The Effects of Drugged Driving8
- Alprazolam(Xanax XR, Niravam), is an anti-anxiety medication in the benzodiazepine family, the same family that includes diazepam (Valium), clonazepam (Klonopin), lorazepam (Ativan), flurazepam (Dalmane), and others. These medications are downers and can cause confusion, blurry vision, and vertigo. Not good effects to get behind the wheel.
- Amphetamine and dextroamphetamine (Adderall) are used for treating attention-deficit hyperactivity disorder (ADHD) and narcolepsy. Amphetamines stimulate the brain by increasing the level of neurotransmitters, dopamine, and norepinephrine, in the brain. While it may boost your ego, Adderall can increase your heart rate and puts drivers at risk for having a seizure or stroke.
- The effects of MDMA (Methylenedioxymethamphetamine, commonly known as ecstasy (E) can be confusion, severe anxiety, and decreased motor skills. Taking any drug can impair your driving skills, putting you and others more at risk for a car crash.
- OxyContin(oxycodone) is an opioid pain medication. Painkillers are one of the most commonly abused drugs by teens, after tobacco, alcohol, and marijuana. Opioids are highly addictive and can cause nausea, confusion, and breathing problems behind the wheel.
- Not only will driving under the influence of marijuana earn you a DUI, but it will significantly impair judgement, motor coordination, and reaction time – perfect conditions for causing a crash.

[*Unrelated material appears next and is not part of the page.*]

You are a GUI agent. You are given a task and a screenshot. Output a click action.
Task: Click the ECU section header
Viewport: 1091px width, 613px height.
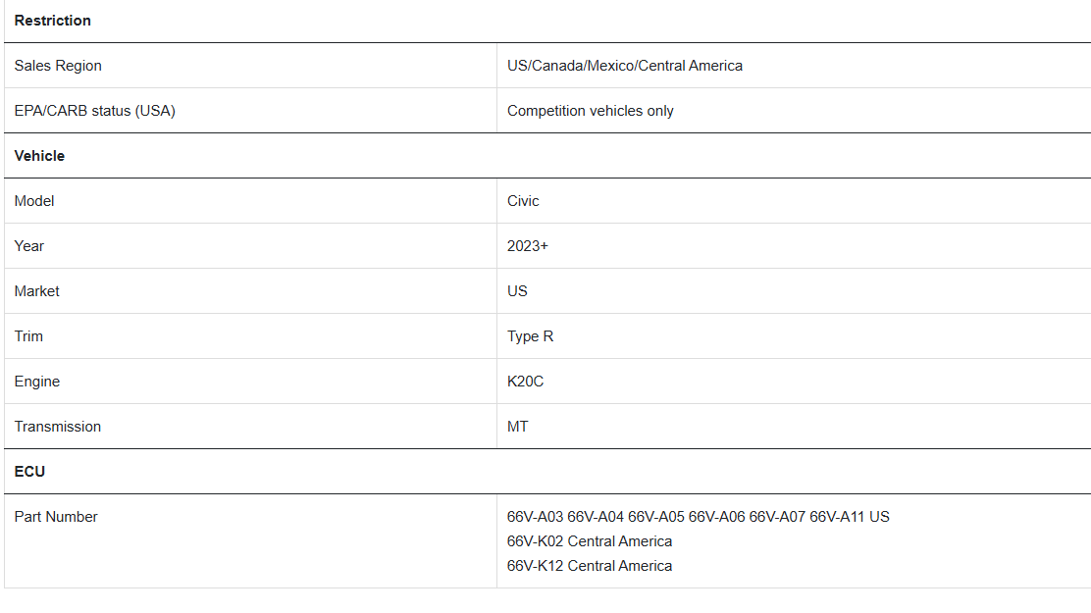[x=29, y=472]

What to do about impaired driving:
- Driving after even one drink is just not worth it. Ride with a sober friend, ask someone else to drive, or call a parent or older sibling.
- Driving after one puff or consuming edible marijuana (THC) is not worth risking your life and the life of others on the road. Find a sober ride by taking a cab, rideshare, or public transportation.
- Food, coffee or exercise will not reduce the effects of alcohol or drugs in your system. Only time decreases the effects of alcohol and drugs.
- Don’t believe you can “fool” a police officer. They are trained to look for tell-tale signs of a driver who is under the influence.
- If a friend has been drinking or taking drugs and is about to drive, SPEAK UP. Offer to drive, take the keys, or call a parent.
- Never get in the car with a driver who has been drinking or doing drugs. Everyone reacts differently. Always assume that the person is too impaired to drive. Follow that Better Safe Than Sorry mantra.
- IIHS, 2019. https://www.iihs.org/topics/fatality-statistics/detail/teenagers#alcohol-involvement
- Texas A&M Transportation Institute, 2020. Based on 2019-2020 Teen Driver Knowledge Survey Results, https://www.t-driver.com/teens-in-the-driver-seat-2019-2020-progress-survey-results/
- Center for Disease Control, 2019. Youth risk behavior surveillance. Transportation Risk Behaviors Among High School Students. https://www.cdc.gov/mmwr/volumes/69/su/pdfs/su6901a9-H.pdf
- National Highway Traffic Safety Administration, Drunk Driving. https://www.nhtsa.gov/risky-driving/drunk-driving
- Texas DPS, 2020. Alcohol and Minors – Texas has ZERO TOLERANCE. https://www.dps.texas.gov/internetforms/getForm.ashx?id=DL-20.pdf
- GHSA Drug-Impaired Driving: A Guide for States https://www.nhtsa.gov/sites/nhtsa.dot.gov/files/documents/13839-drugged_facts_flyer_101918_v8_002.pdf
- NHTSA, 2021. Update to Special Reports on traffic Safety During the COVID-19 Public Health Emergency: Third Quarter Data. https://www.nhtsa.gov/sites/nhtsa.gov/files/documents/traffic_safety_during_covid19_01062021_0.pdf
- Voas, R.B.; Torres, P.; Romano, E.; and Lacey, J.H. 2012. Alcohol-related risk of driver fatalities: an update using 2007 data. Journal of Studies on Alcohol and Drugs 73(3):341-350.